Exercise requirements - What you should give back is every line from the one containing "How do I perform: Launch" through the last line of the records below, word for word and without pictures.

Materials provided -
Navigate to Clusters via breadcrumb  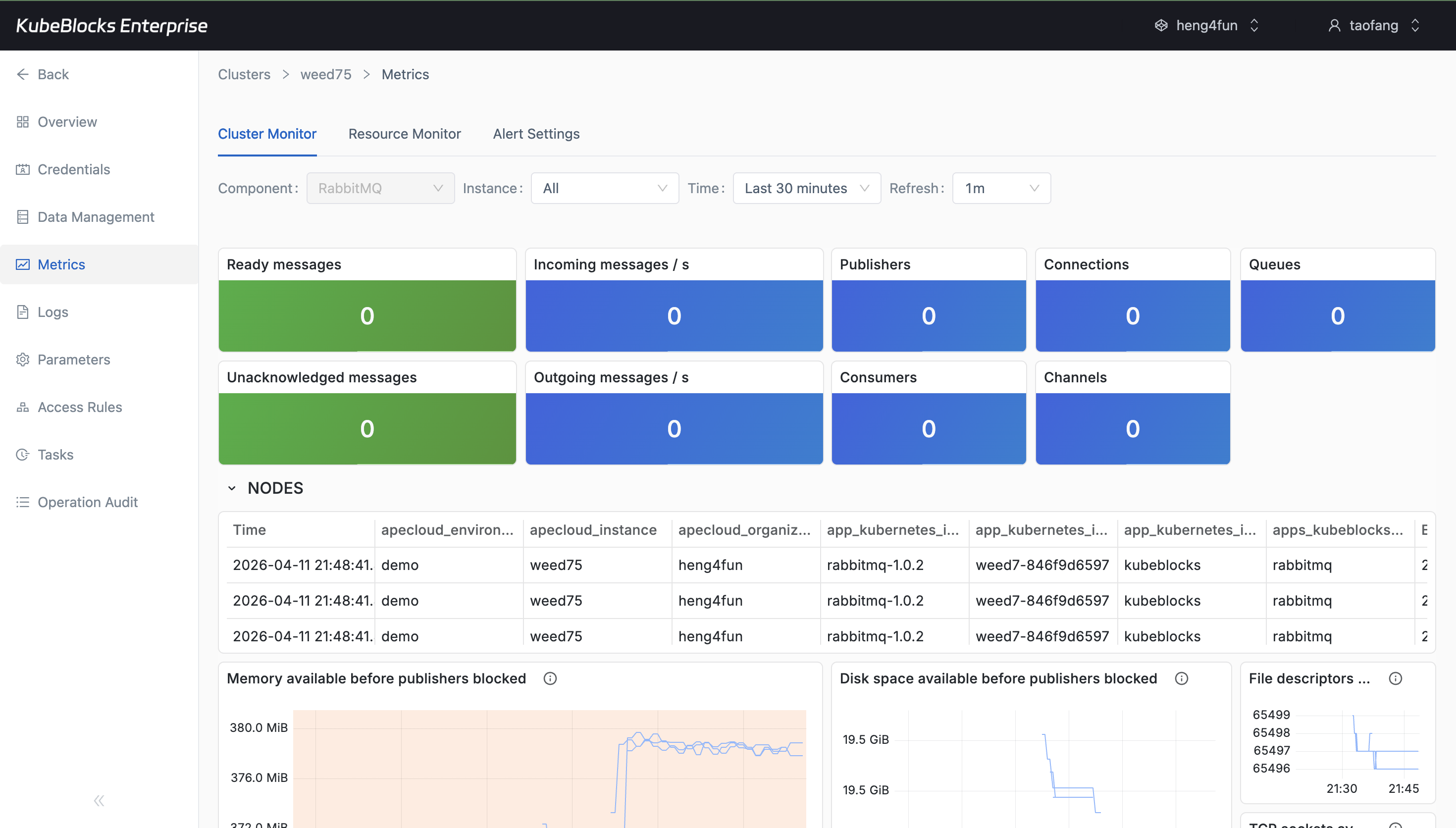(243, 74)
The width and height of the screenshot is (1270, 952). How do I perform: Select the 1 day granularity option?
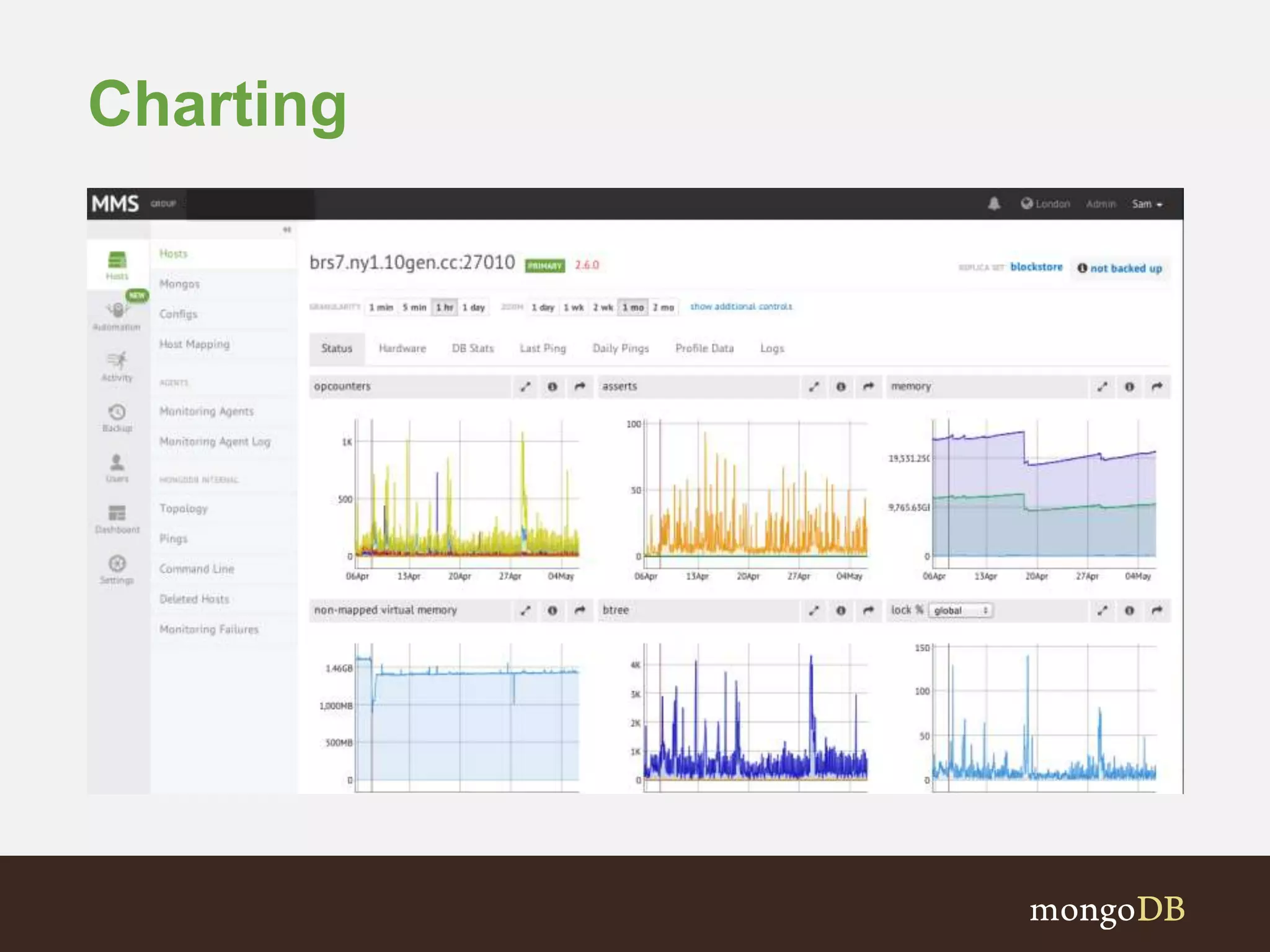coord(474,307)
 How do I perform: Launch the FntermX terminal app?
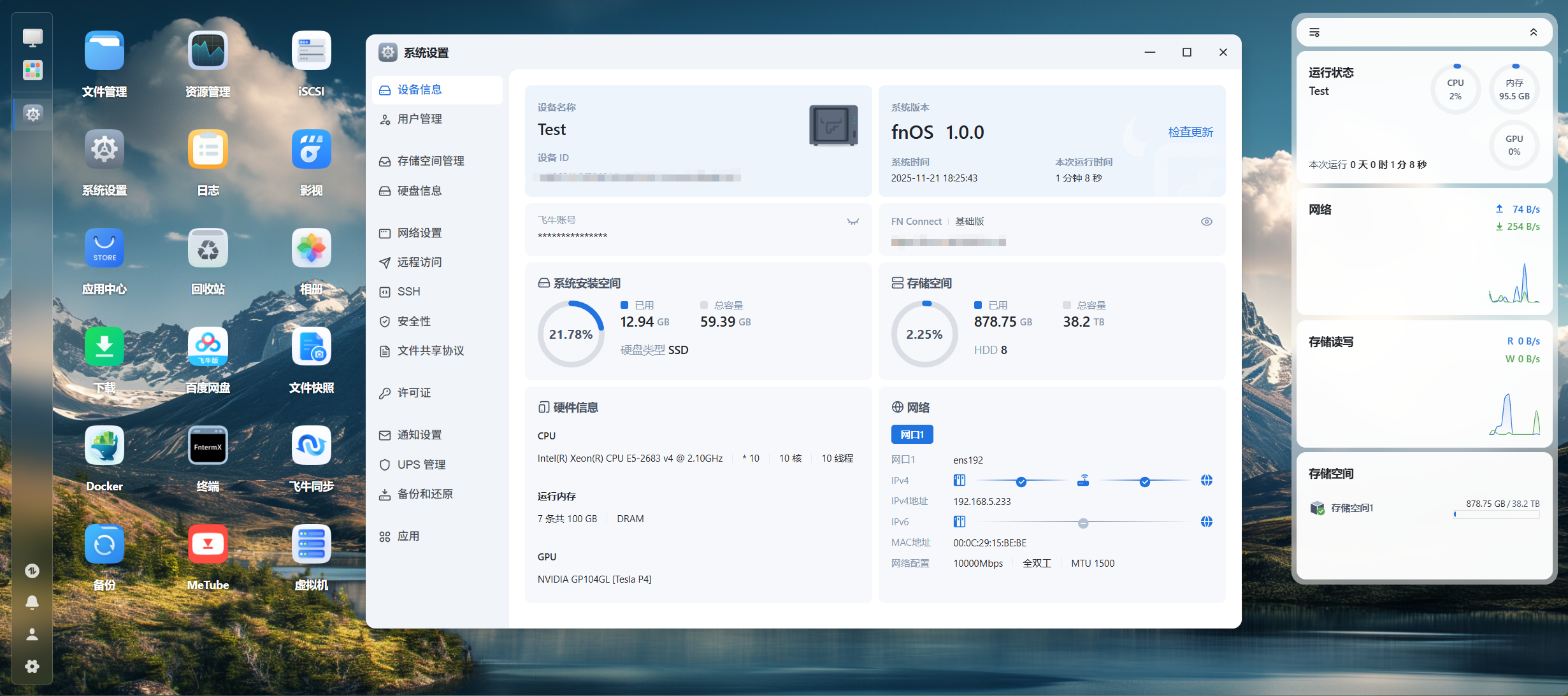(x=208, y=446)
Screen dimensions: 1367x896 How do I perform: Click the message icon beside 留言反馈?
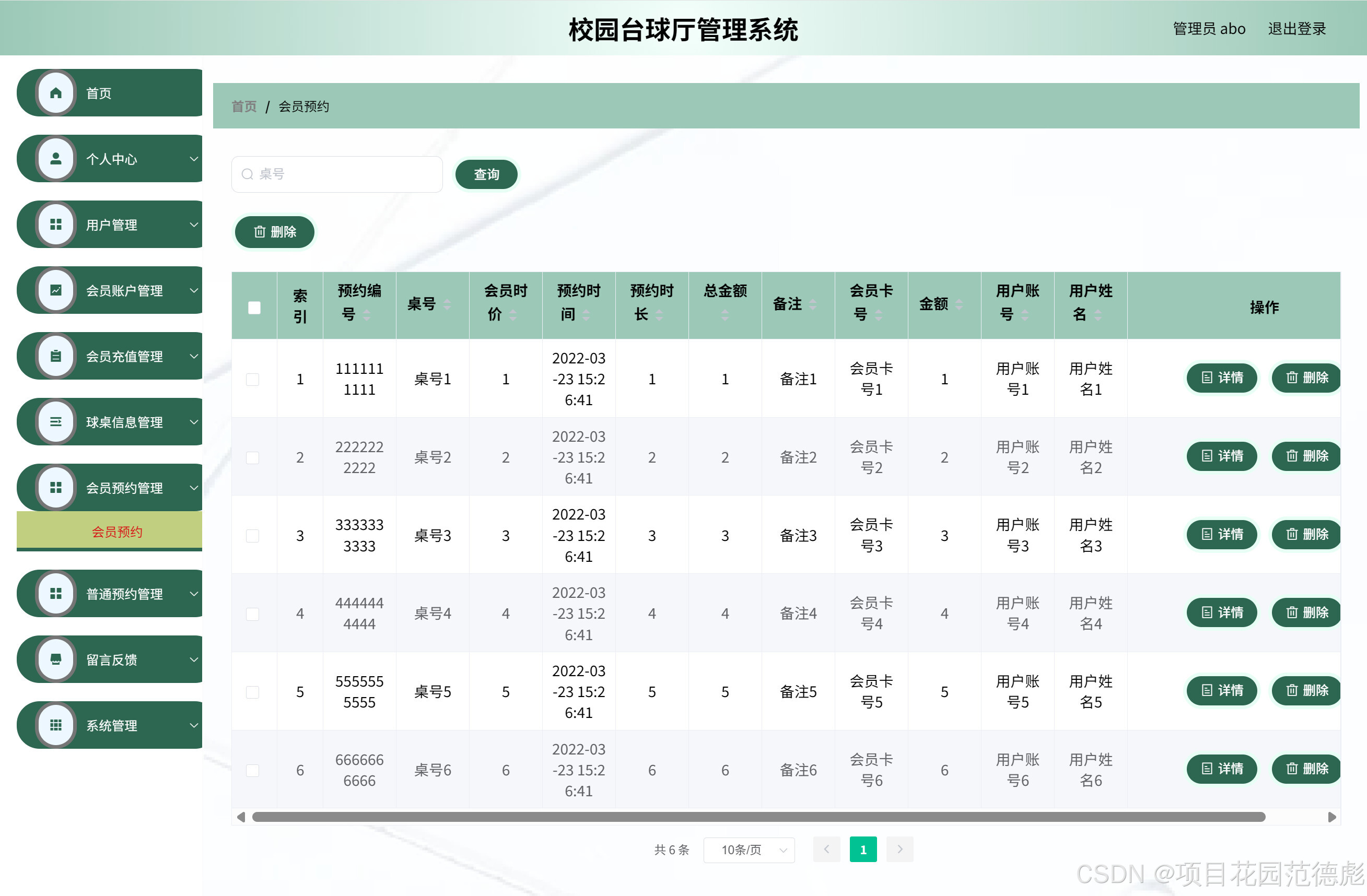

Solution for this exercise -
 How do I perform: Launch the FntermX terminal app?
(x=208, y=446)
Screen dimensions: 1367x896 How do I perform: Click the message icon beside 留言反馈?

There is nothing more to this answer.